[[ Provided material, beginning ]]

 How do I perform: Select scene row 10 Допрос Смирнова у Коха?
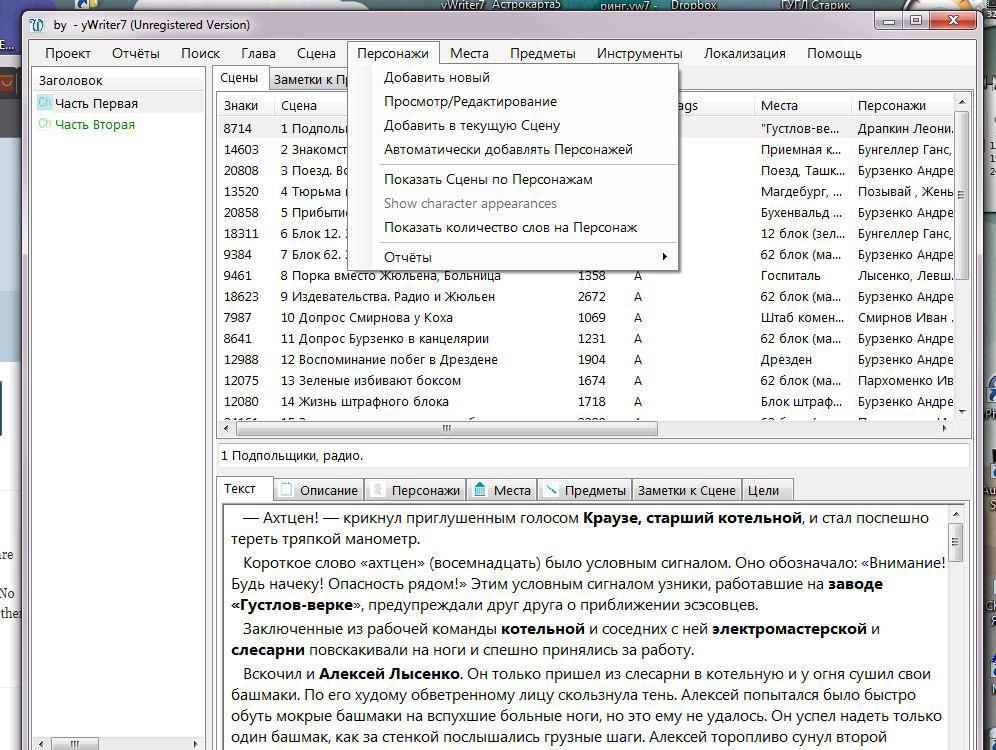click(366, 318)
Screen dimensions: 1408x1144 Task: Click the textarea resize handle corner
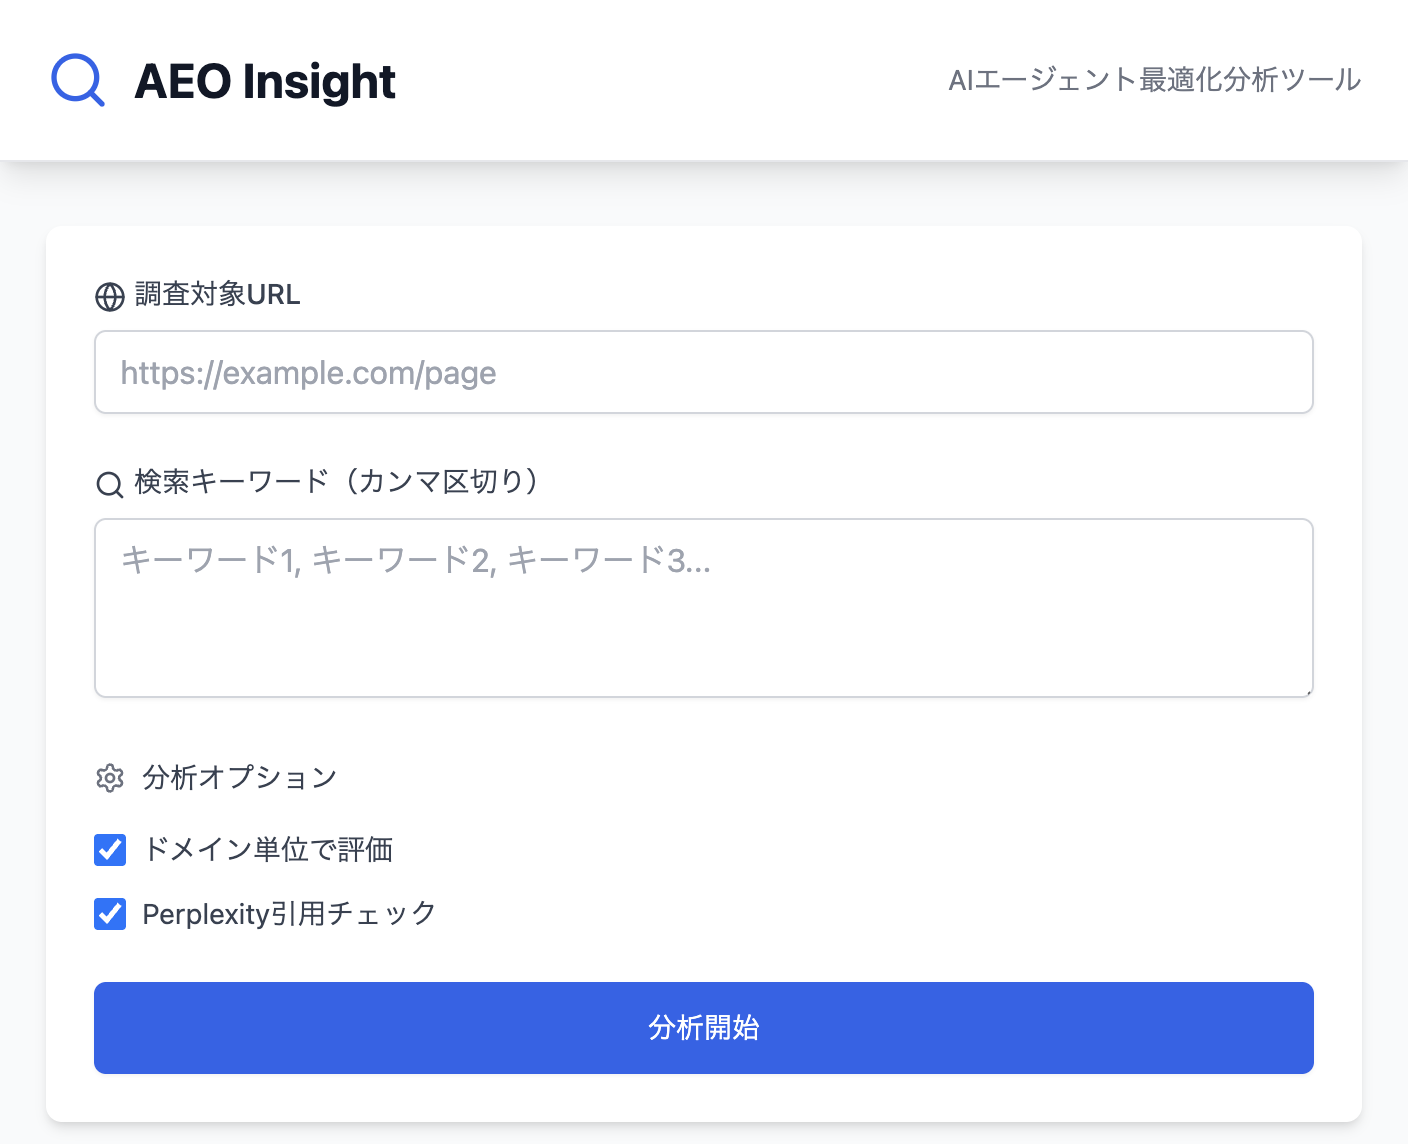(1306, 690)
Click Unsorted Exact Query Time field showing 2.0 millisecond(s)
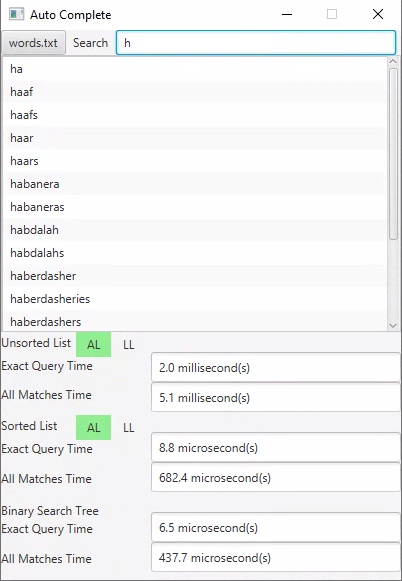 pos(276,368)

[[ Provided material, end ]]

In your copy, repeat each record exactly and include no pictures.

 How do I perform: Select scene row 10 Допрос Смирнова у Коха?
click(366, 318)
Screen dimensions: 1408x1144 Task: Click the textarea resize handle corner
(1306, 690)
Click Unsorted Exact Query Time field showing 2.0 millisecond(s)
 pos(276,368)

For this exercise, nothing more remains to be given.